#### [Exercise description]
Each line of the listing that contains the word "agent" is to be copied.

#### [Source information]

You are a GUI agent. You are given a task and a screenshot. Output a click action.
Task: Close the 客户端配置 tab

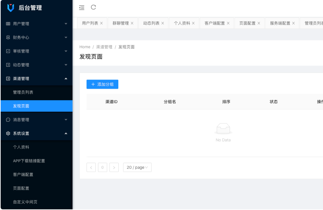[x=228, y=23]
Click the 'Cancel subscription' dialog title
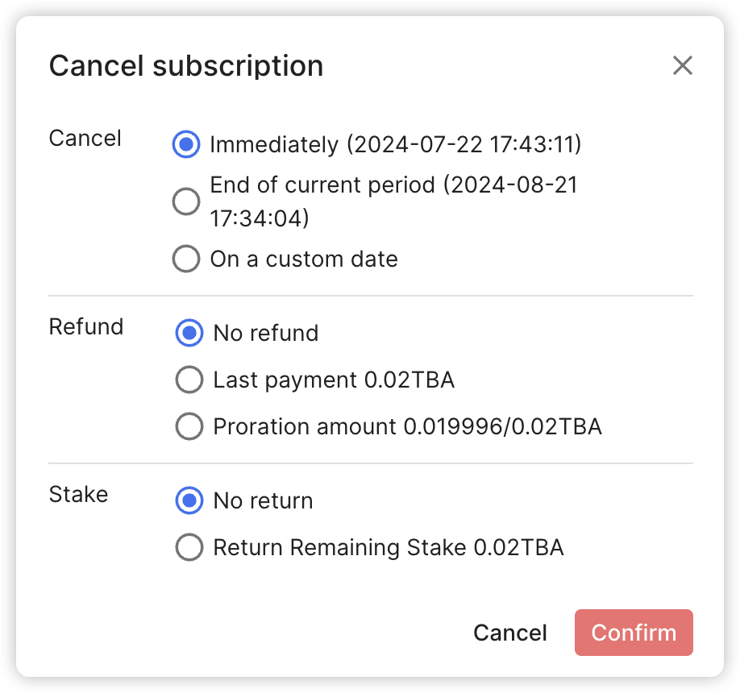Viewport: 740px width, 693px height. tap(186, 65)
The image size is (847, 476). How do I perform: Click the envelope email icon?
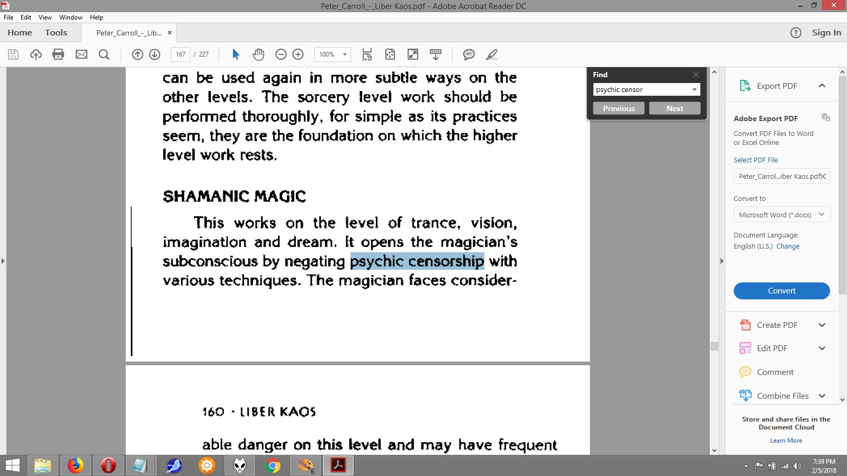(x=81, y=54)
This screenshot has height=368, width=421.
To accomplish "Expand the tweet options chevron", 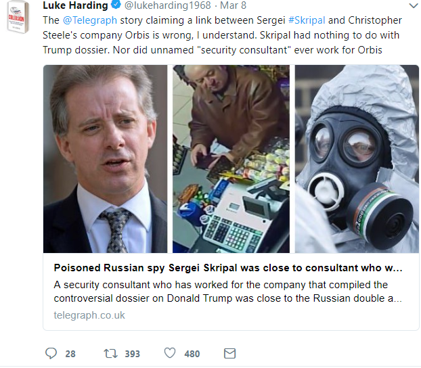I will point(414,5).
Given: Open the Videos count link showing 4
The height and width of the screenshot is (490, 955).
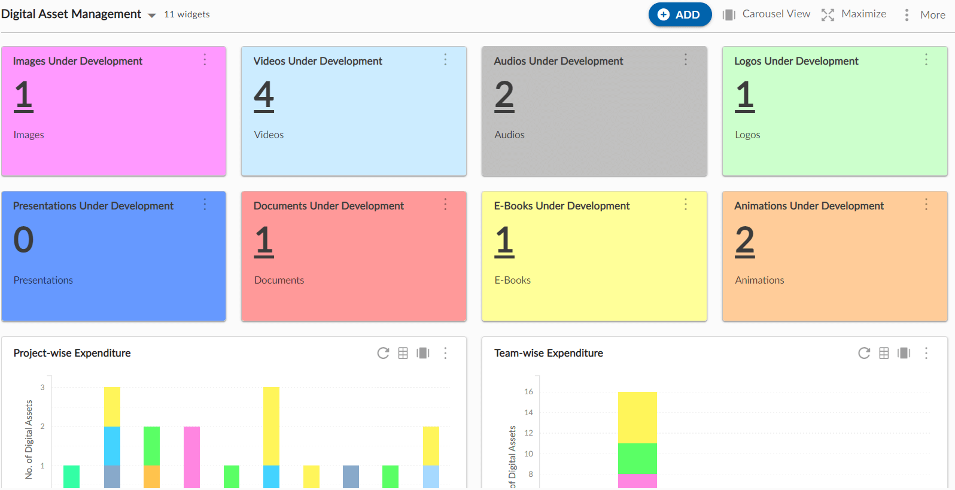Looking at the screenshot, I should point(264,96).
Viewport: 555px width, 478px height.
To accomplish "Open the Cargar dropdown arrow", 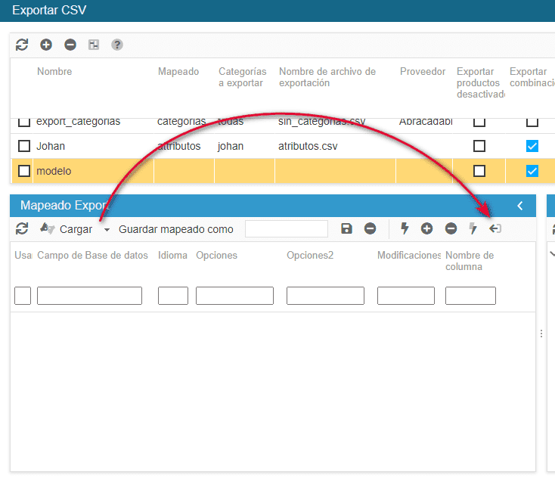I will (107, 230).
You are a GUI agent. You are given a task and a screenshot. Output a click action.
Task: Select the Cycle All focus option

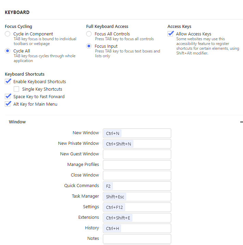[x=8, y=51]
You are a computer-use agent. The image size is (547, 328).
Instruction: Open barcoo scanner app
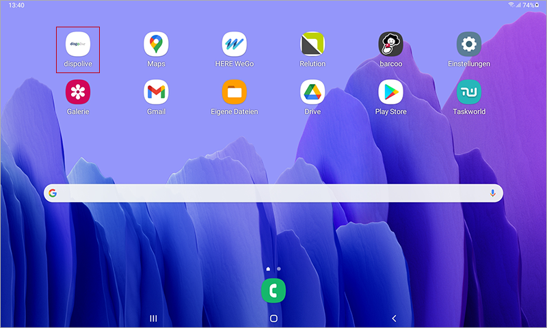tap(390, 44)
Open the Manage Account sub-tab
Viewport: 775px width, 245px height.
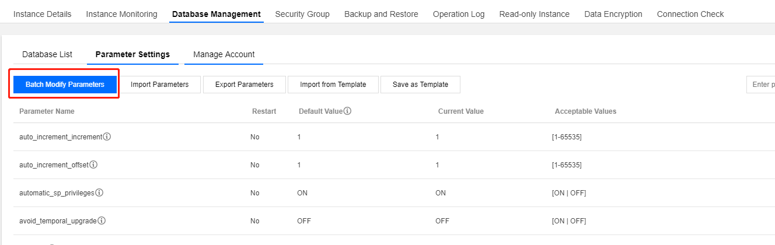(224, 54)
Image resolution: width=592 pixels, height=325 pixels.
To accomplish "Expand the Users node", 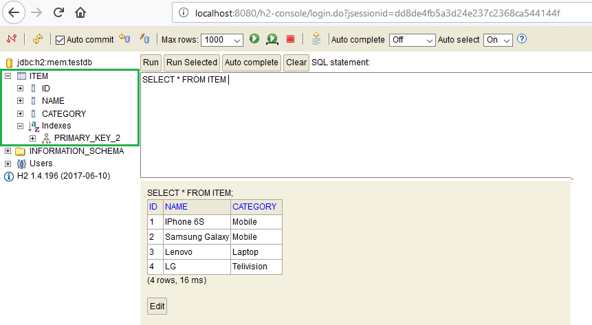I will coord(8,164).
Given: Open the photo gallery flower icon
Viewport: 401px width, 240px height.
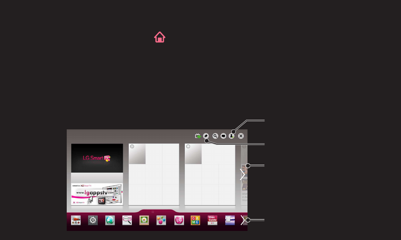Looking at the screenshot, I should [144, 220].
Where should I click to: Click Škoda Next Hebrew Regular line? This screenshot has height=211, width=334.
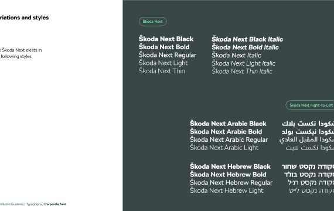point(231,183)
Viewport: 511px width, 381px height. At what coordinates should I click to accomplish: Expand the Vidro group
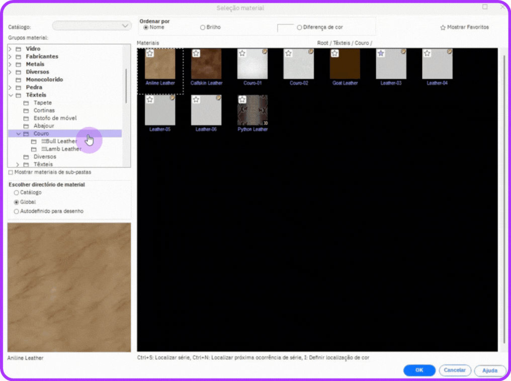pos(10,49)
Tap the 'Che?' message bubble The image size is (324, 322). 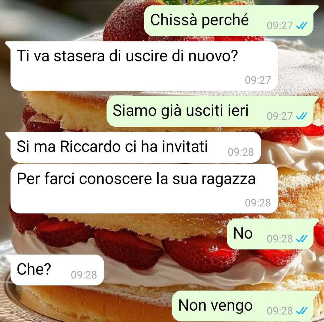57,270
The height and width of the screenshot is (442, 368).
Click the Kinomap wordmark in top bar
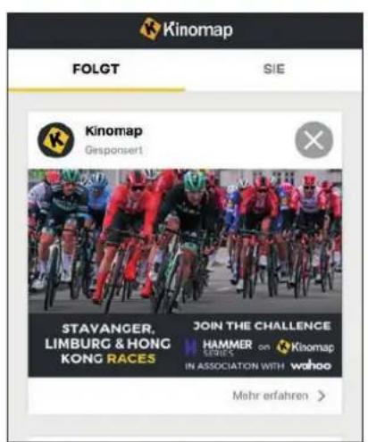click(x=197, y=29)
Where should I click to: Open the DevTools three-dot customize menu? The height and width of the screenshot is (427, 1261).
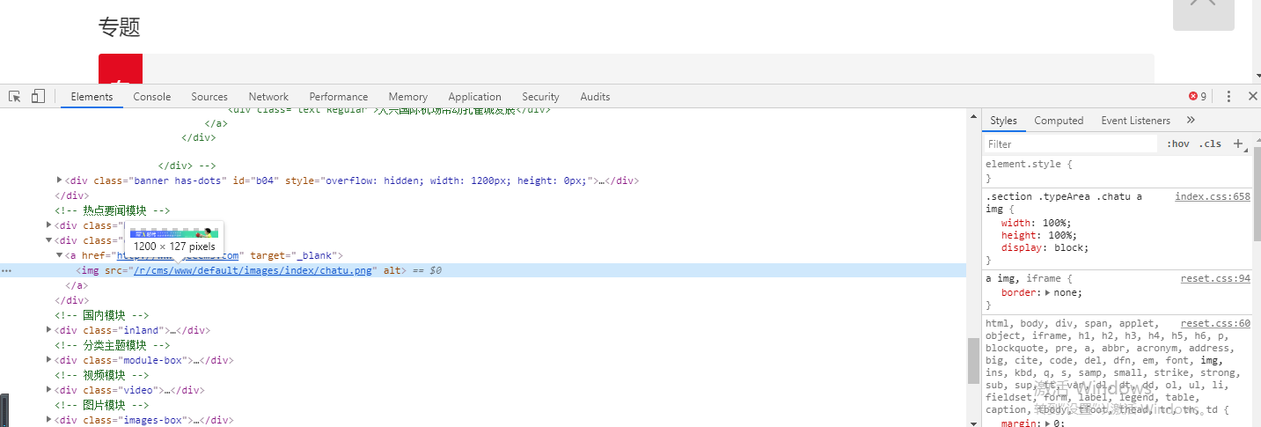[x=1228, y=97]
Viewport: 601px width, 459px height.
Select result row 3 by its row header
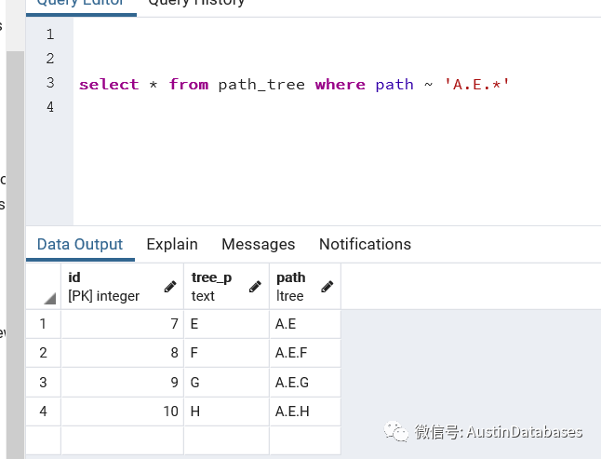(x=43, y=382)
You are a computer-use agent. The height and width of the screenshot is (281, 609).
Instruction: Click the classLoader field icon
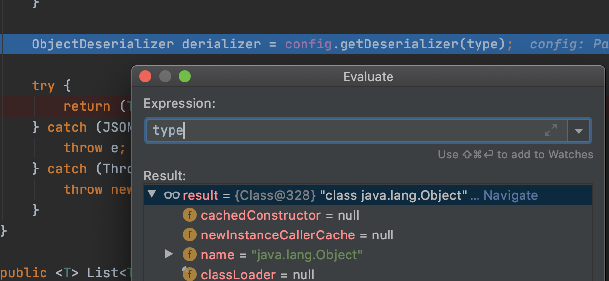(190, 274)
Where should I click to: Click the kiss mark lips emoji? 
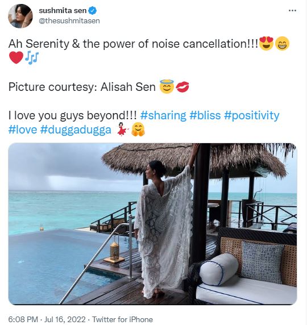[x=182, y=86]
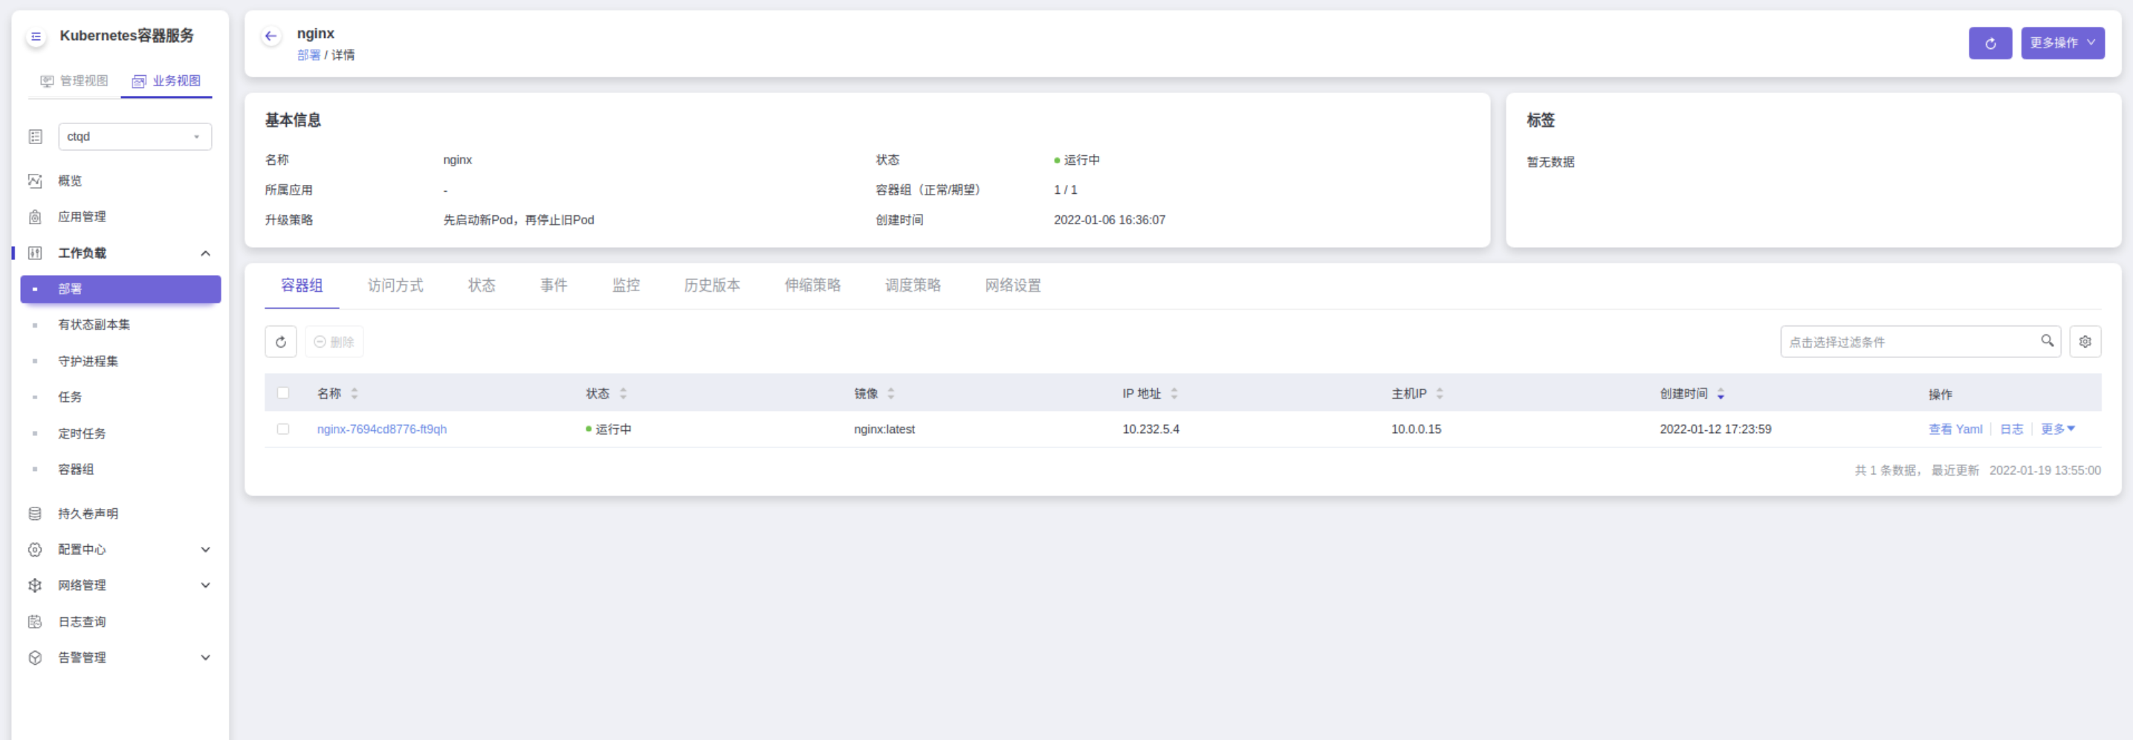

#### [Response area]
You are a GUI agent. You are given a task and a screenshot. Output a click action.
You are a GUI agent. You are given a task and a screenshot. Output a click action.
You are a computer-use agent. The image size is (547, 328).
You are a computer-use agent. The height and width of the screenshot is (281, 609).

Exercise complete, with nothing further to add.